Step 4: Level 3 (parallel)

Run after Level 2 completes. Do not wait for the red-team agent before starting Level 3.

Each L3 subagent receives:

Full plan text
experiment_type (from Step 1 triage output) — calibrates expected statistical rigor: exploratory plans do not require pre-registered correction procedures; causal_inference plans demand formal power analysis and correction pre-specification.
L1 and L2 findings summary as context (findings may inform statistical planning relevance)

Three subagents run in parallel:

error_budget: "Is power analysis present? Are error rates (Type I / Type II) acknowledged?"
statistical_corrections: "Are multiple comparisons corrections pre-specified for all DVs?"
variance_protocol: "Are seeds fixed? Is run-to-run variance addressed?" NOTE: absent seeds IS a valid finding for this dimension at H-weight — do not suppress via foothold validation.

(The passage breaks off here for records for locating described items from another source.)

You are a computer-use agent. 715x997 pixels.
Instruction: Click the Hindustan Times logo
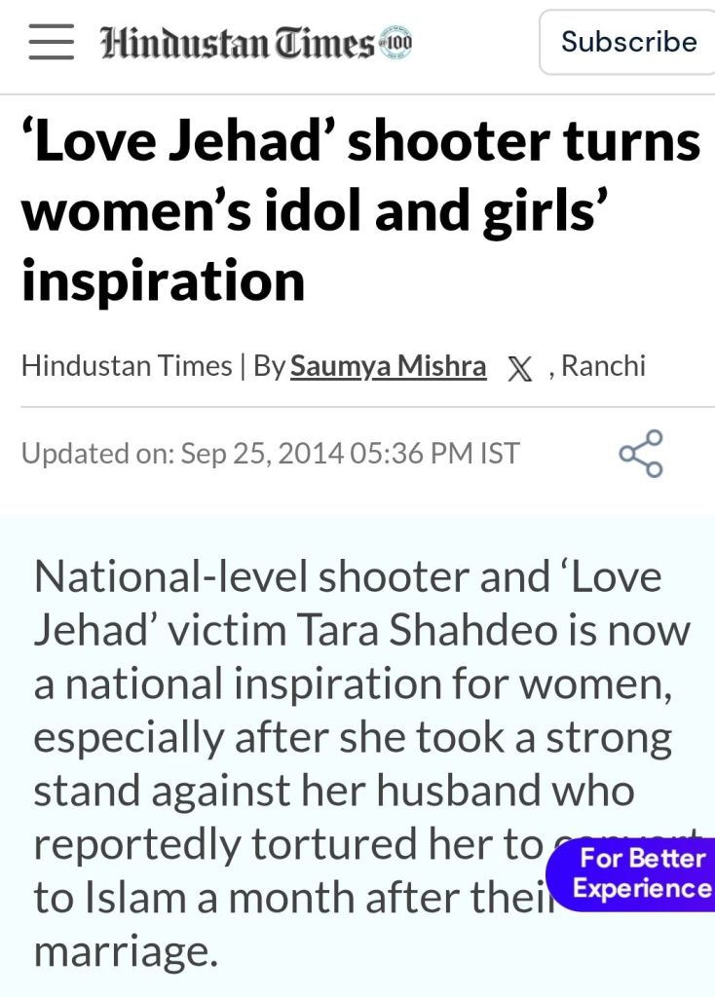[237, 44]
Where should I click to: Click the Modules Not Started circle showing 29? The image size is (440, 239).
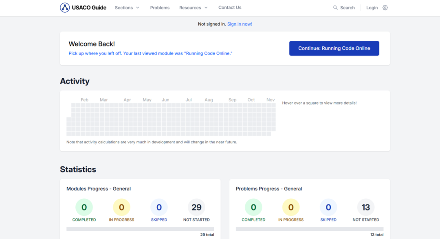pos(196,207)
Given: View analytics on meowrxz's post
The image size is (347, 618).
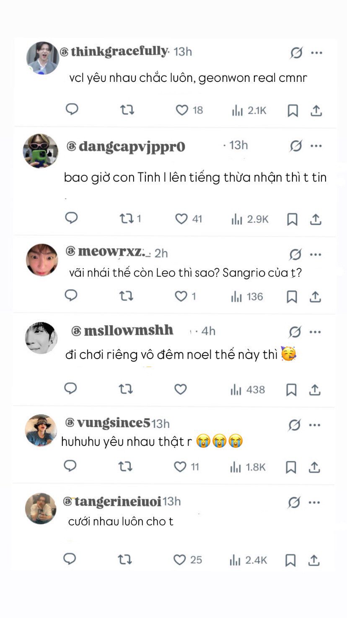Looking at the screenshot, I should pyautogui.click(x=247, y=297).
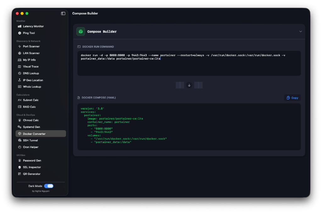This screenshot has height=213, width=322.
Task: Open the Subnet Calc icon
Action: point(19,100)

Step 5: Level 4 (parallel, gated by triage)

2–4 subagents. Only spawn subagents for dimensions with weight ≥ L in the matrix. SILENT (S) dimensions are NOT spawned and NOT mentioned in output.

Each L4 subagent receives:

Full plan text
experiment_type (from Step 1 triage output) — calibrates rigor expectations per dimension: benchmark plans have lower ecological validity expectations than causal_inference plans by design; reproducibility_spec rigor scales with causal_inference > benchmark > exploratory.
dimension_weights (from Step 1) — provides context on why this dimension was spawned (e.g., H-weight dimensions warrant stricter thresholds than L-weight dimensions)

Level 4 dimensions (spawn when not SILENT):

benchmark_representativeness: "Does this generalize beyond the specific test bed?"
ecological_validity: "Do test conditions match the intended deployment context?"
measurement_alignment: "Do the metrics actually measure what the research question claims?"
reproducibility_spec: "Could an independent party reproduce this experiment?"
data_acquisition: "Does the plan include a complete data acquisition strategy?"
agent_implementability: "Is this plan executable by a code-generating agent without human intervention?"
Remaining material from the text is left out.